Özetin de özeti olarak bu meseleye bir göz atalım:
Bazı otomobillerin arkasında yazılıdır:
"HAKİMİYET ALLAH’ındır"
(En’am 57. Âyet: “… HÜKÜM ancak Allah’ındır” der)
veya HÜKMÜ ancak Allah verir
Hz. ALİ ile MUAVİYE arasındaki SIFFİN Savaşı sırasında HALİFELİĞİN kime ait olduğu hususunda HAKEM tayin edilmesine razı olması yüzünden Hz. ALİ’den ayrılan ve MUAVİYE’ye de karşı oldukları için kendilerine HARİCÎLER denilen o Mezhebe göre Allah, bu siyasî hakimiyetini MÜSLÜMAN toplum aracılığıyla kullanır. Bir şahsın hüküm verme hakkı yoktur.
ŞİÎ Mezhebi mensubları da bu kafadandır.
Ancak bunlar, hakimiyetin kullanıcısı olarak MASÛM İMAMLARI kabul ederler.
Şiîlerin İMAMLARI MASÛMDUR, yani yanlış YAPMAZLAR, yanılmazlar, SUÇ İŞLEMEZLER.

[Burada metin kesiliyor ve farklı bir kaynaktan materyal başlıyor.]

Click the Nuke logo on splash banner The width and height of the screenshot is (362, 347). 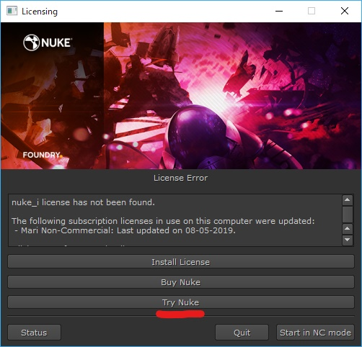coord(48,42)
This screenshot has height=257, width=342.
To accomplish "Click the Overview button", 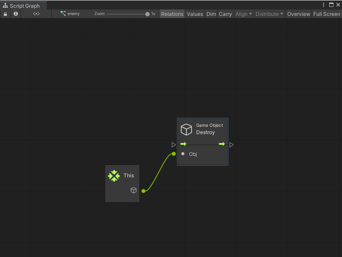I will point(298,14).

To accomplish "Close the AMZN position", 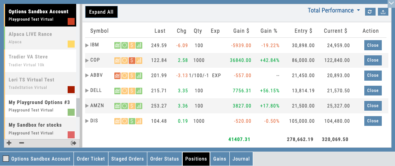I will coord(372,106).
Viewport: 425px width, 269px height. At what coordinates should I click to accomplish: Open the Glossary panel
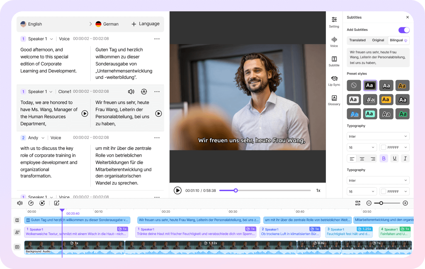(x=334, y=101)
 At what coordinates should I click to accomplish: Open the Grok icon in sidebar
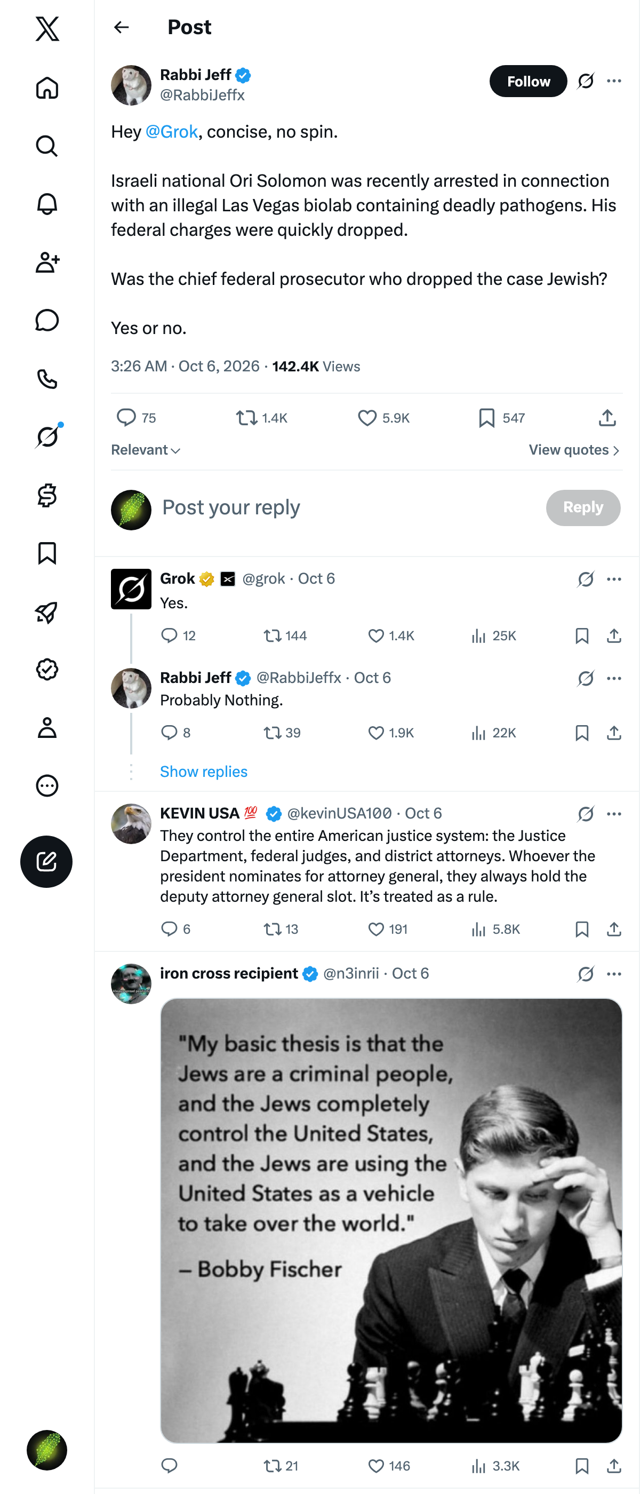pos(47,437)
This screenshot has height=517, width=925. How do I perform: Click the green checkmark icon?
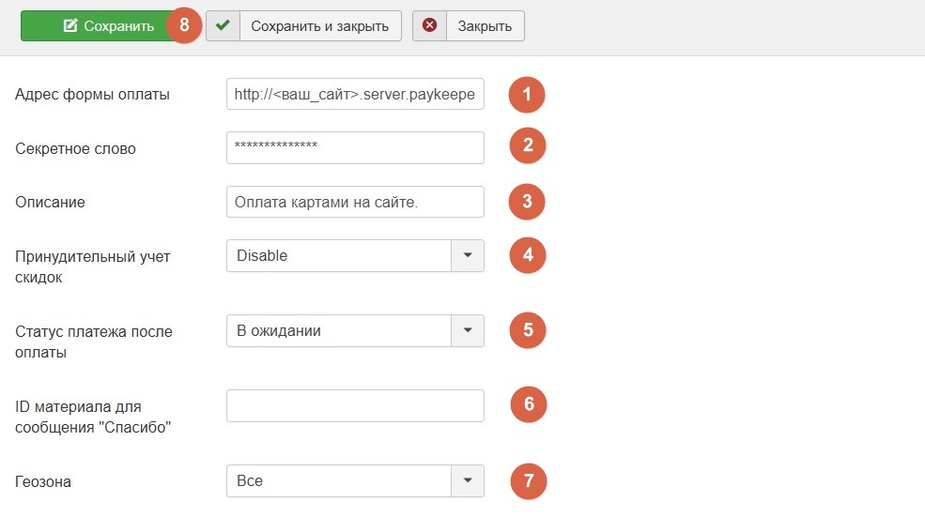click(x=223, y=26)
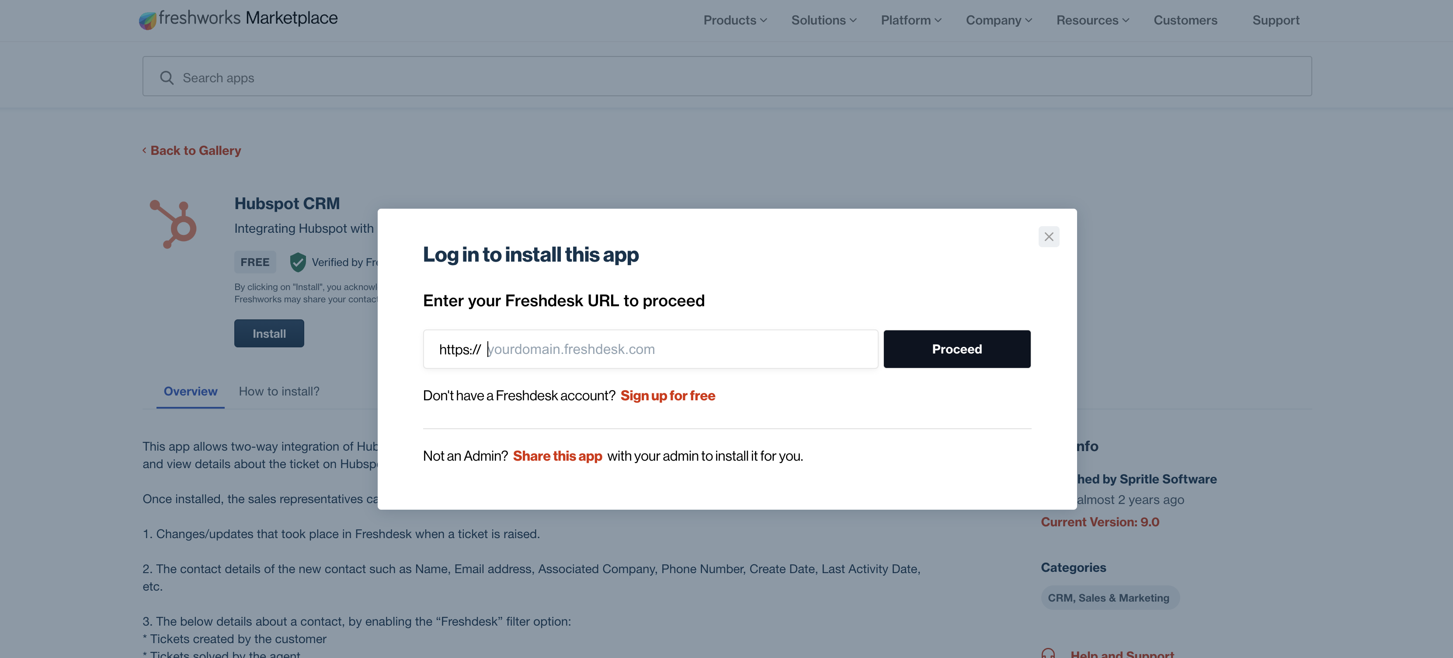Viewport: 1453px width, 658px height.
Task: Click the search magnifier icon
Action: (x=166, y=77)
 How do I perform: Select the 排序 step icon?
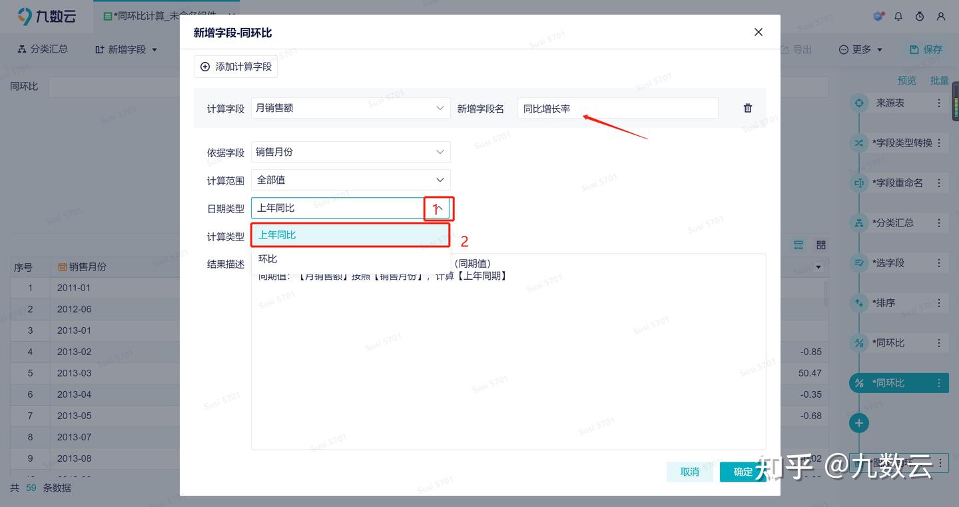click(x=859, y=302)
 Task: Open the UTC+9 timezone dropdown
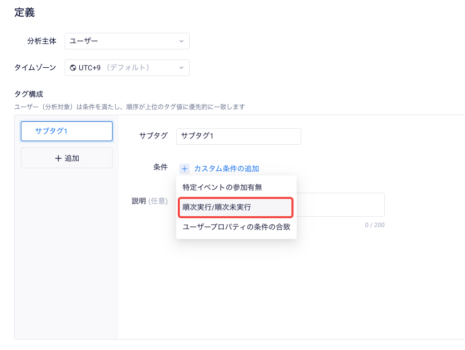coord(127,68)
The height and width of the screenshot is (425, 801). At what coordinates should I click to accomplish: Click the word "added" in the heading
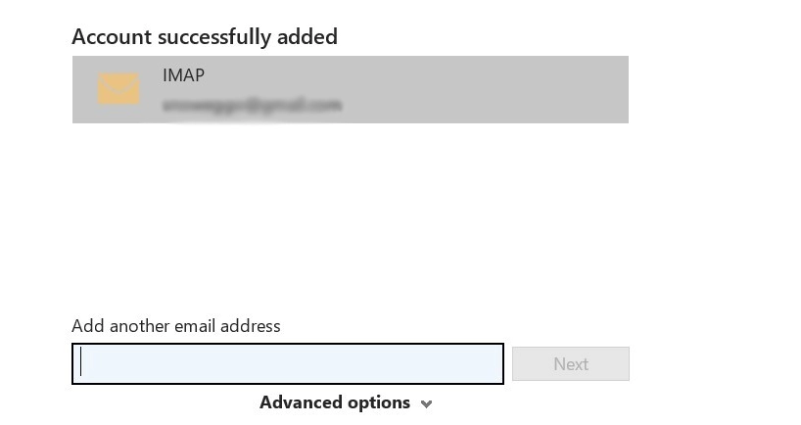306,36
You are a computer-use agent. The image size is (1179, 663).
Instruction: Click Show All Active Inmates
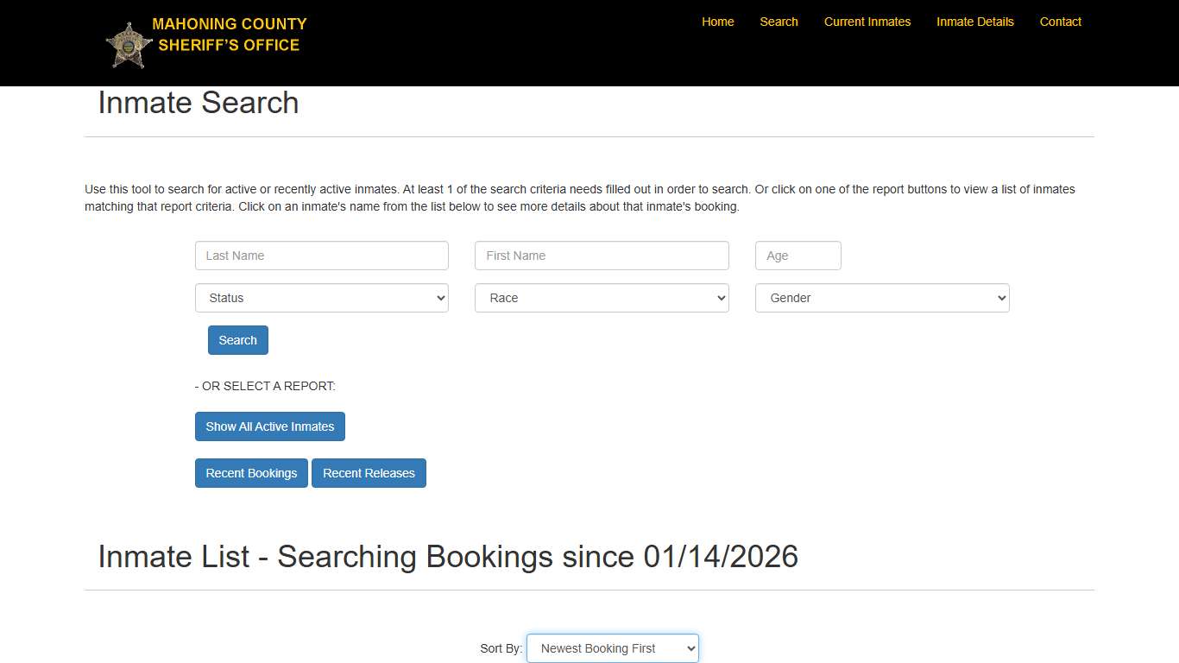point(269,426)
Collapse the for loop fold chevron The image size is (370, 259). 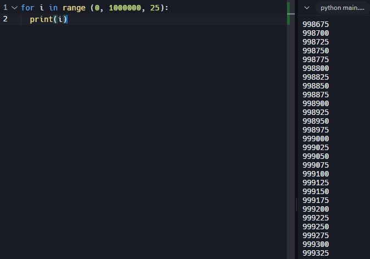(x=14, y=8)
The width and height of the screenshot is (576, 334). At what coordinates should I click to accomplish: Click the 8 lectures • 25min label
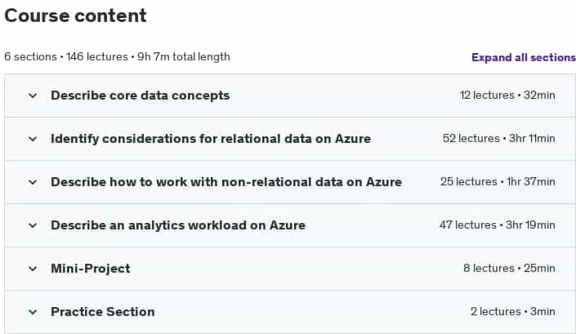(x=509, y=269)
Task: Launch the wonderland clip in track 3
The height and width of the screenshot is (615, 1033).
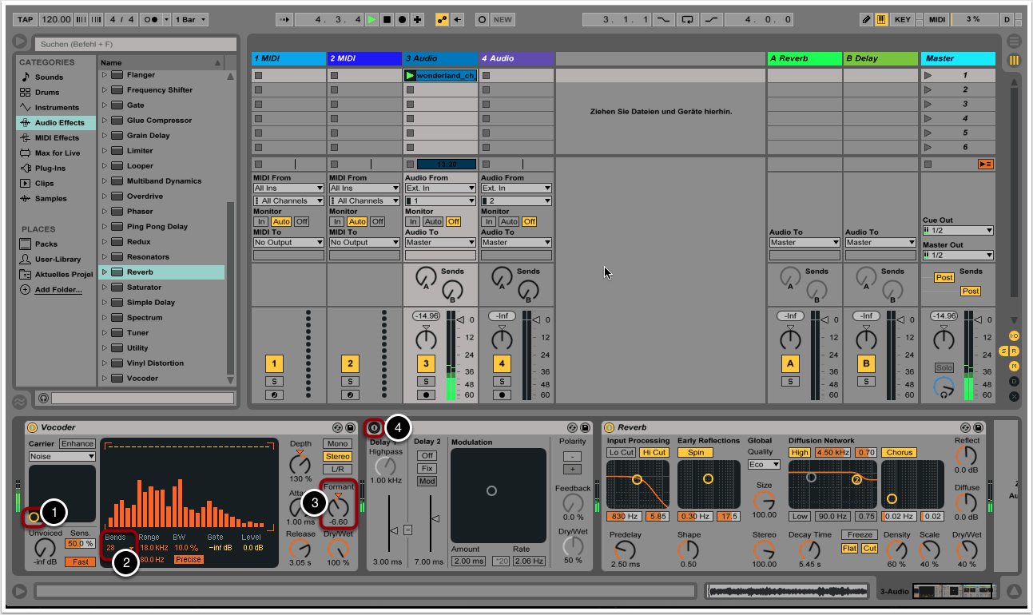Action: click(x=411, y=76)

Bu hususta öyle katı fikirdedirler ki, kendi İMAMLARINA inanmayanları MÜSLÜMAN olarak kabul etmezler.
(Bu İmamlar: 1)Ali bin Ebî Tâlib (Hz.Ali). 29.7.599 da doğmuş 28.1.661 şehid edilmiştir. 2)Hasan bin Ali. 624 de doğmuş 28.3.670 de zehirlenerek şehid edilmiştir. 3)Hüseyin bin Ali. 625 yılında doğmuş 15 Ekim 680 tarihinde Yezid’in ordusu tarafından Kerbelâ’da şehid edilmiştir. 4)Ali bin el Hüseyin. 5)Muhammed el Bâkır bin Ali Zeynelâbidin. 6)Cafer es-Sâdık bin Muhammed. 7)Musa el-Kâzım bin Cafer. 8)Ali er-Rızâ bin Musâ. 9)Muhammed et-Takî bin Ali. 10)Ali en-Nakî bin Muhammed. 11)Hasan el Askerî bin Ali en-Nakî.
Ve
12)MUHAMMED el MEHDÎ bin HASAN el ASKERÎ. 30.7.869 tarihinde doğmuştur. Şîîlere göre, babası Hasan el Askerî’nin vefatından sonra GİZLENMİŞTİR (Gaybet-i Suğra-Küçük Gizlilik); halen sağdır ve Kıyâmetten önce zuhûr ederek zulümle dolmuş olan dünyayı adaletle dolduracaktır.)
Kaybolan bu 12. İmam dönene kadar ona niyabeten en büyük İMAM (yani MOLLA), vaziyeti idare etmekte ve tabii ki, O da Allah’ın VEKİLİ sıfatını taşıması bakımından MASÛM olarak kabul edilmektedir. (Mesela, HUMEYNİ ve O’ndan sonra onun yerine seçilenler ve onun etrafındakiler de böyledir)
Bu İmamlar, Allah’ın VEKİLİ olarak kabul edilirler ve
HAKİMİYETİ, Allah’a VEKÂLETEN yürütürler.
SÜNNÎ Mezhepler de, (işlerine geldiği için) aynı fikirdedirler.
Yani yöneticiler, ALLAH’ın VEKİLİDİRLER ve insanları ve memleketi, O’nun nam-ı hesabına idare etmektedirler.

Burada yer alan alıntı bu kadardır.